A walkway was closed to connect the historic Brooklyn Opera House to the Michael J. Manatt Community Center, which opened in 2008. (Photo Neuman Bros.)
“Because this is a historic tax credit process and going through the National Park Service to get historic designation, we have retained as many historic elements as possible in the building,” she said. declared. “While the balcony was not in as good condition as it is now, the curvature and design of the facade and some of the beams are the same as you would have seen long ago.
“Believe it or not, the seating area was damaged by termites, but the extremities were never staged, so the stage is all original, the walkway and fly are all original, but we obviously made them safer so you were comfortable walking up there,” she said. “The tin ceilings are all original, and they re-stacked the bricks that were starting to move to the front of the building, and folded up the whole building to make the building more structurally sound.”
This concession stand serves moviegoers at the renovated Brooklyn Opera House in downtown Brooklyn, Iowa. (photo by the Neumann Brothers)
Despite the pandemic, first and second run movies, several wedding receptions and the school prom have been held there, with safety precautions and reduced capacity in place.

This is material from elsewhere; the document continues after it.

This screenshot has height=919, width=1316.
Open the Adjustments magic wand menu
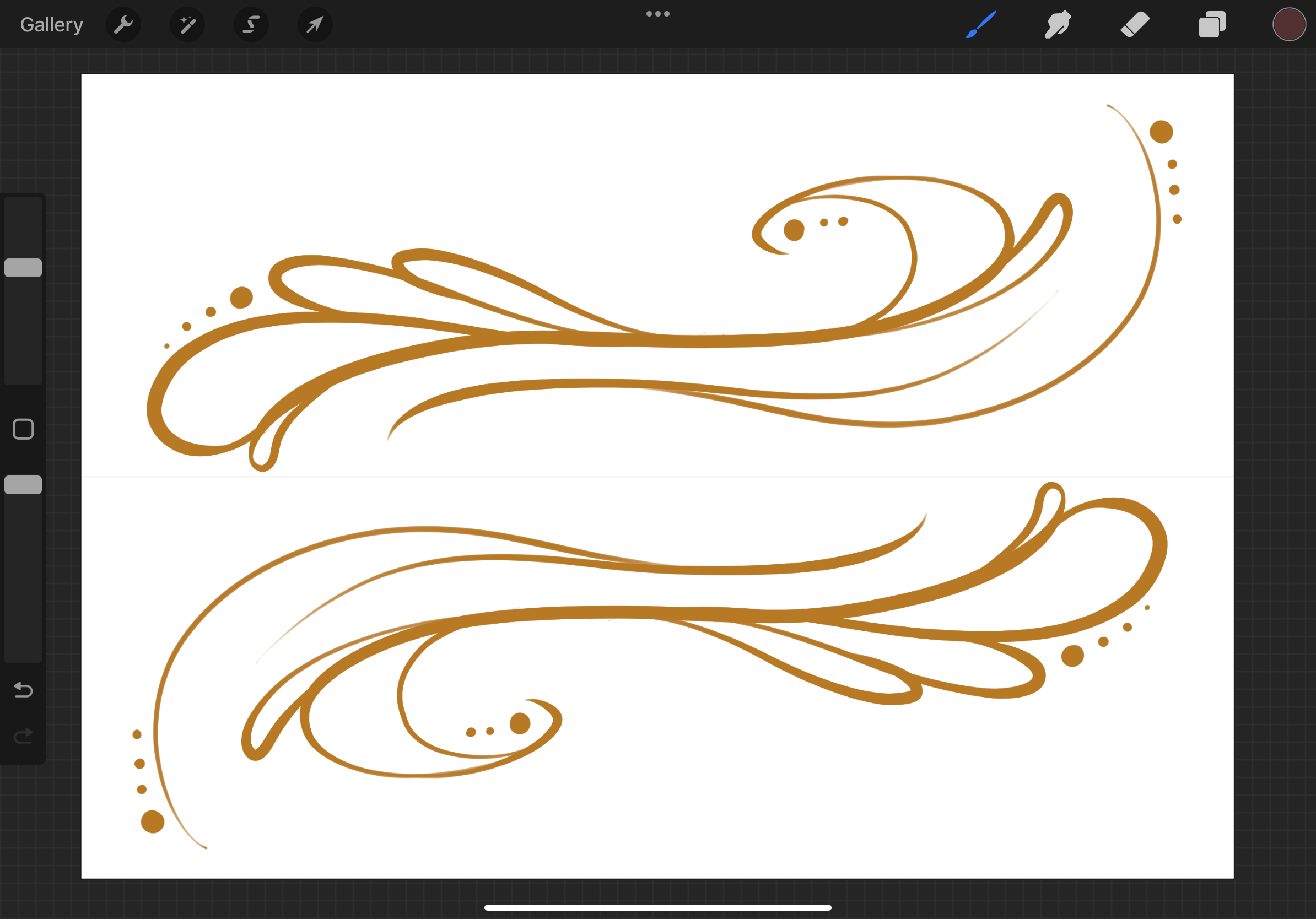187,25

Moviegoers can also rent the theater for $150 to host a private party and bring in the movies they want to see.
The biggest act to hit the stage in years comes to town on Friday, when the spotlight shines on Grammy-nominated country singer/songwriter George Ducas.
“I’m excited to be back in Iowa after too long,” Ducas said in a prepared statement. “I have great memories of playing venues like the Iowa State Fair and I’m thrilled to not only play memorable hits, but also play some of my music from the current ‘Yellow Rose Motel’ album. .”
Her first two albums sent six songs to the Billboard charts, including her Top 10 hit, “Lipstick Promises.” He also wrote songs for Garth Brooks, the Eli Young Band, Dixie Chicks, Trisha Yearwood and other country stars.
An events complex is an important addition to the city’s vitality, Manatt said.
The site has 10 part-time staff and community volunteers, including high school students. Admissions, concessions and donations will keep the doors open, as well as word-of-mouth to build excitement for the event, she noted.
“If you come to downtown Brooklyn right now, it’s a very, very nice, well-kept little town,” Manatt said. “There were only a few buildings left that really needed a facelift, and the opera house was probably the most visible. But that was really a catalyst for our little restaurant across the street and our bar down the street.
“Seeing the vibrancy and energy of the community when we host events is really exciting,” she said. “It’s a nice little town to have such a cool venue.”